HDFS is used in several Apache projects that are built on top of the Hadoop framework, including Pig, Hive, HBase, and Giraph. HDFS support is also included in other projects, such as GraphLab.

The primary advantages of HDFS include the following:

  • High bandwidth for MapReduce workloads: Large Hadoop clusters (thousands of machines) are known to continuously write up to one terabyte per second using HDFS.
  • High reliability: Fault tolerance is a primary design goal in HDFS. HDFS replication provides high reliability and availability, particularly in large clusters, in which the probability of disk and server failures increases significantly.
  • Low costs per byte: Compared to a dedicated, shared-disk solution such as a SAN, HDFS costs less per gigabyte because storage is collocated with compute servers. With SAN, we have to pay additional costs for managed infrastructure, such as the disk array enclosure and higher-grade enterprise disks, to manage hardware failures. HDFS is designed to run with commodity hardware, and redundancy is managed in software to tolerate failures.
  • Scalability: HDFS allows DataNodes to be added to a running cluster and offers tools to manually rebalance the data blocks when cluster nodes are added, which can be done without shutting the file system down.
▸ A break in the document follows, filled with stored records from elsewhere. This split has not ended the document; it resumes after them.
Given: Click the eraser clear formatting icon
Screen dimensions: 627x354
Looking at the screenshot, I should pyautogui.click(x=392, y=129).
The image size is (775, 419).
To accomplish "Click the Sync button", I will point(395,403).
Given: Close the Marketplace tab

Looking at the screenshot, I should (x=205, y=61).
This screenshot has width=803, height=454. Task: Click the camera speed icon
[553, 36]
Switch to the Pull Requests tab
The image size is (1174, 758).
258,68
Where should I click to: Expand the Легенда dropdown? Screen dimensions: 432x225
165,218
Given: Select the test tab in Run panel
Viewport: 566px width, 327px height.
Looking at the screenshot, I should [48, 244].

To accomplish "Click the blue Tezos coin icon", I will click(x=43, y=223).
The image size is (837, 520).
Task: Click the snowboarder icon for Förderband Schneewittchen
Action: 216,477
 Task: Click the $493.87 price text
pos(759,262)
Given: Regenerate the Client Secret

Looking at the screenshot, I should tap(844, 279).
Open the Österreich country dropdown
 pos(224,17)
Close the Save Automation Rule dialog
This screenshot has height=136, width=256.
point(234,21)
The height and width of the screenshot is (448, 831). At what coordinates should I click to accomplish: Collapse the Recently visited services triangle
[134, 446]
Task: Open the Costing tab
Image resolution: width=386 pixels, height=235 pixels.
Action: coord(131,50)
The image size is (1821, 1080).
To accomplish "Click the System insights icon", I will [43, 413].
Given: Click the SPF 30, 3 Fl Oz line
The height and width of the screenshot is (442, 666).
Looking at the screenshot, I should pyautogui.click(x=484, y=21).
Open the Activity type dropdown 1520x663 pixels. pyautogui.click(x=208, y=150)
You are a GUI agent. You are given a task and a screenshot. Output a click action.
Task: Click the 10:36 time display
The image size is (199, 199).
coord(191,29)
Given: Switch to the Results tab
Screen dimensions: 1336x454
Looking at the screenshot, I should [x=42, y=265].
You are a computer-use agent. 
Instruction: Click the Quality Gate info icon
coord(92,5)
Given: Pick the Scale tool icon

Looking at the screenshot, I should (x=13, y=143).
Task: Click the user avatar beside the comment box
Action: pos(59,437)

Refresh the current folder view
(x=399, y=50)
The primary disadvantages of HDFS include the following:

  • Small file inefficiencies: HDFS is designed to be used with large block sizes (128MB and larger). It is meant to take large files (hundreds of megabytes, gigabytes, or terabytes) and chunk them into blocks, which can then be fed into MapReduce jobs for parallel processing. HDFS is inefficient when the actual file sizes are small (in the kilobyte range). Having a large number of small files places additional stress on the NameNode, which has to maintain metadata for all the files in the file system. Typically, HDFS users combine many small files into larger ones using techniques such as sequence files. A sequence file can be understood as a container of binary key-value pairs, where the file name is the key, and the file contents are the value.
  • POSIX non-compliance: HDFS was not designed to be a POSIX-compliant, mountable file system; applications will have to be either written from scratch or modified to use an HDFS client. Workarounds exist that enable HDFS to be mounted using a FUSE driver, but the file system semantics do not allow writes to files once they have been closed.
  • Write-once model: The write-once model is a potential drawback for applications that require concurrent write accesses to the same file. However, the latest version of HDFS now supports file appends.

In short, HDFS is a good option as a storage backend for distributed applications that follow the MapReduce model or have been specifically written to use HDFS. HDFS can be used efficiently with a small number of large files rather than a large number of small files.